_Data to use_:
%%

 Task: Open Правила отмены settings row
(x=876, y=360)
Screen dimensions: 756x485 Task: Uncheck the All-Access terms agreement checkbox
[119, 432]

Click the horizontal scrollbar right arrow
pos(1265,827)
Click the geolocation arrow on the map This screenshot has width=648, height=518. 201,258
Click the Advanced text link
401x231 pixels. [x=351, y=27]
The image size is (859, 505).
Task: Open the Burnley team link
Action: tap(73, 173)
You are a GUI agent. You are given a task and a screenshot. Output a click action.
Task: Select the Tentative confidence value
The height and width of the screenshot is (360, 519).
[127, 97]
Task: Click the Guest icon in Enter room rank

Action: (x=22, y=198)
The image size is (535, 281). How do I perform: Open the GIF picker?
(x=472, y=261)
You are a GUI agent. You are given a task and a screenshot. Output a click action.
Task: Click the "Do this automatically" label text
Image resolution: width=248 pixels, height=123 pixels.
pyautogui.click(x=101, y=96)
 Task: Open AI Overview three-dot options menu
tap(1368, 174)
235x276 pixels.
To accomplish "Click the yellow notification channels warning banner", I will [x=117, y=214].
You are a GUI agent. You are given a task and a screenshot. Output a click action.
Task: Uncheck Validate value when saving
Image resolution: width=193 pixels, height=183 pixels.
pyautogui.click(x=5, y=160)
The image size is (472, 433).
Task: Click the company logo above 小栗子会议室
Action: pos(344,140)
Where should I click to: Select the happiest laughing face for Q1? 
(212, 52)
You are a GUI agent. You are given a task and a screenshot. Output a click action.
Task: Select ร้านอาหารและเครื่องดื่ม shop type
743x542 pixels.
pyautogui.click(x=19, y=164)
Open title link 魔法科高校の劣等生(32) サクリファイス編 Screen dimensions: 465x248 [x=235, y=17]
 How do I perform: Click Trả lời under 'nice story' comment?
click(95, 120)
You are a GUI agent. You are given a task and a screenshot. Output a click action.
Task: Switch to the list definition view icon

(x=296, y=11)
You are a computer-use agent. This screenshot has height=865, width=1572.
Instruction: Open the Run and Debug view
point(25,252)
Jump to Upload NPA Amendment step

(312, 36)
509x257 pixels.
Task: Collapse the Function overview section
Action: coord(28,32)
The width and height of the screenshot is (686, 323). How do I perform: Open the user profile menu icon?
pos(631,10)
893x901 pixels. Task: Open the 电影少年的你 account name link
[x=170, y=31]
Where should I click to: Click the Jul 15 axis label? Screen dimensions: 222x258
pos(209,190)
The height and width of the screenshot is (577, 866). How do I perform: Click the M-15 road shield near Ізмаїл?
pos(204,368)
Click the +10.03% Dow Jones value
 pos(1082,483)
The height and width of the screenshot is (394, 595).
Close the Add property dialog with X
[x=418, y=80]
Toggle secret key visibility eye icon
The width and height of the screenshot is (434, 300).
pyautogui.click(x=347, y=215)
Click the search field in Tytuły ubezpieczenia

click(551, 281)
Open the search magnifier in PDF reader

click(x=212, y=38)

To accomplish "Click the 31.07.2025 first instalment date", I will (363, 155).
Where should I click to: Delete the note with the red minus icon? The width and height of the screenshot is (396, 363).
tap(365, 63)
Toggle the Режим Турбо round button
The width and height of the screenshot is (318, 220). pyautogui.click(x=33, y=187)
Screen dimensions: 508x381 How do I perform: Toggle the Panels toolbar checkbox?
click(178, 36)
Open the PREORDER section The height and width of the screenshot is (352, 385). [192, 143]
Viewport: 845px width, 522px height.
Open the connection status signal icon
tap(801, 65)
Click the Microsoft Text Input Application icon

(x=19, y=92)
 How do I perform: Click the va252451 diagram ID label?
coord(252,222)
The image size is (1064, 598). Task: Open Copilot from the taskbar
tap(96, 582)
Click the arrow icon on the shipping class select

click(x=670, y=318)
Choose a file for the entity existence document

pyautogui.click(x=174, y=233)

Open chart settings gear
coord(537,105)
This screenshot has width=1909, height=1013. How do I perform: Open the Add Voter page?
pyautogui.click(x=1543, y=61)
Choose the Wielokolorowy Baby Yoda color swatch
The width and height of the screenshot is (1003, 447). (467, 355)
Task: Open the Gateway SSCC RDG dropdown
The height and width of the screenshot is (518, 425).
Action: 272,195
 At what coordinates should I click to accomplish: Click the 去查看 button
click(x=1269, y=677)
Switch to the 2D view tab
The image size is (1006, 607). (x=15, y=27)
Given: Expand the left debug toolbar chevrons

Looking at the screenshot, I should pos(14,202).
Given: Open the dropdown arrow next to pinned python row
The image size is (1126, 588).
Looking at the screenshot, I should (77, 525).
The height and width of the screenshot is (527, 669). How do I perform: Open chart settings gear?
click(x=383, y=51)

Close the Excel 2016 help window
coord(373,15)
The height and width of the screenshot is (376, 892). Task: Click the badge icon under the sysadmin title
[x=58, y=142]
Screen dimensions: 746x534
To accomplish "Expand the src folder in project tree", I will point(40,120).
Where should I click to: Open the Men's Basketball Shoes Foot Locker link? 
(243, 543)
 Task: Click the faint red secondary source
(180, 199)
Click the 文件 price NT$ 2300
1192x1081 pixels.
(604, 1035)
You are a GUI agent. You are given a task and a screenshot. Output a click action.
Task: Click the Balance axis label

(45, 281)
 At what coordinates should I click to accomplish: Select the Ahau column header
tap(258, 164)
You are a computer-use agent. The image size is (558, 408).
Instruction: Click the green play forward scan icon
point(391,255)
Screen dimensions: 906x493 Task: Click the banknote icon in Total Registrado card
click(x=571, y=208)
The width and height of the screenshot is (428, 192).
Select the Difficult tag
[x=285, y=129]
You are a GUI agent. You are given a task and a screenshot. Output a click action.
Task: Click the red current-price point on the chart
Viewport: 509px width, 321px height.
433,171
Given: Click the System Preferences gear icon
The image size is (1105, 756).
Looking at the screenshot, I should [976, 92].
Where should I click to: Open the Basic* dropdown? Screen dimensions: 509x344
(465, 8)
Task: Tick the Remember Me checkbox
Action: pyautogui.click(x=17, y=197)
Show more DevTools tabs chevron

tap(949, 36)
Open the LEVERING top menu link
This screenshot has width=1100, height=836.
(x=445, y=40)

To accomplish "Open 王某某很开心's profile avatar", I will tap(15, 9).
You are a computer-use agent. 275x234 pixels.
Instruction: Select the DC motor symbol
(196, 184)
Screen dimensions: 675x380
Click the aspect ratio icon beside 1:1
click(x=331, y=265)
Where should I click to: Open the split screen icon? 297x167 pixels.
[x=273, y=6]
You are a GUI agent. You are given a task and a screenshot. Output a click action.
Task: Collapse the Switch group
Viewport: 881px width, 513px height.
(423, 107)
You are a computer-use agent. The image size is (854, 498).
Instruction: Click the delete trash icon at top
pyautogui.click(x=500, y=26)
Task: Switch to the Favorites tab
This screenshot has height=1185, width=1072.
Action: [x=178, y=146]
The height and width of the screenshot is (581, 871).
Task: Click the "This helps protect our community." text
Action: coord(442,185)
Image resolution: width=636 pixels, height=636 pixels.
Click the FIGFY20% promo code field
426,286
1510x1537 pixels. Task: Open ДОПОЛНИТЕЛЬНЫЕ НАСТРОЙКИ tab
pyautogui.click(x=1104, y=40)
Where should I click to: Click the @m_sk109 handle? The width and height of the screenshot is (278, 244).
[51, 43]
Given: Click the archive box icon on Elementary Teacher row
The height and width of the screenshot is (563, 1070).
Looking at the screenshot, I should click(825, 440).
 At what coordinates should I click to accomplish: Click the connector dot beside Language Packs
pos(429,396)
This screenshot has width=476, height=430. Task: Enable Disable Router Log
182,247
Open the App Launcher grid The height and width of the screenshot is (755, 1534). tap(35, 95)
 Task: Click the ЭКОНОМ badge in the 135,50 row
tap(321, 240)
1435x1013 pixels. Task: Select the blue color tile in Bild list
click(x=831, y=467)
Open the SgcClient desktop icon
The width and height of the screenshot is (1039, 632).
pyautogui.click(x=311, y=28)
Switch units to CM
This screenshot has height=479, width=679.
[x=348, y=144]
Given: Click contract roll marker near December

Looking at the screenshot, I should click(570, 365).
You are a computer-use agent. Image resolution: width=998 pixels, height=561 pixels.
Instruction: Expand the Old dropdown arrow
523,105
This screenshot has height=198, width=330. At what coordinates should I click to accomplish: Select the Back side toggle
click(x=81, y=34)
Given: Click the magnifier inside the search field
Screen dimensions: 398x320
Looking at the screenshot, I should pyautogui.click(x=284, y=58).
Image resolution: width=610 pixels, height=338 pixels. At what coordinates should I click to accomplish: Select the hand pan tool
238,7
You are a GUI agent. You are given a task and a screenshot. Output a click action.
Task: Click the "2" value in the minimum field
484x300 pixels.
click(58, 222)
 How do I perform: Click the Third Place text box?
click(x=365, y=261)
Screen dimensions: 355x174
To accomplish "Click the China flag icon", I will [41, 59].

%%

_Task objective_:
Which lines belong in the answer? Exactly those from the first line of the entries through the line holding "Click the geolocation", inclusive, copied unchanged.

_Solution to this task_:
 Task: Open Правила отмены settings row
(x=876, y=360)
Screen dimensions: 756x485 Task: Uncheck the All-Access terms agreement checkbox
[119, 432]

Click the horizontal scrollbar right arrow
pos(1265,827)
Click the geolocation arrow on the map This screenshot has width=648, height=518. 201,258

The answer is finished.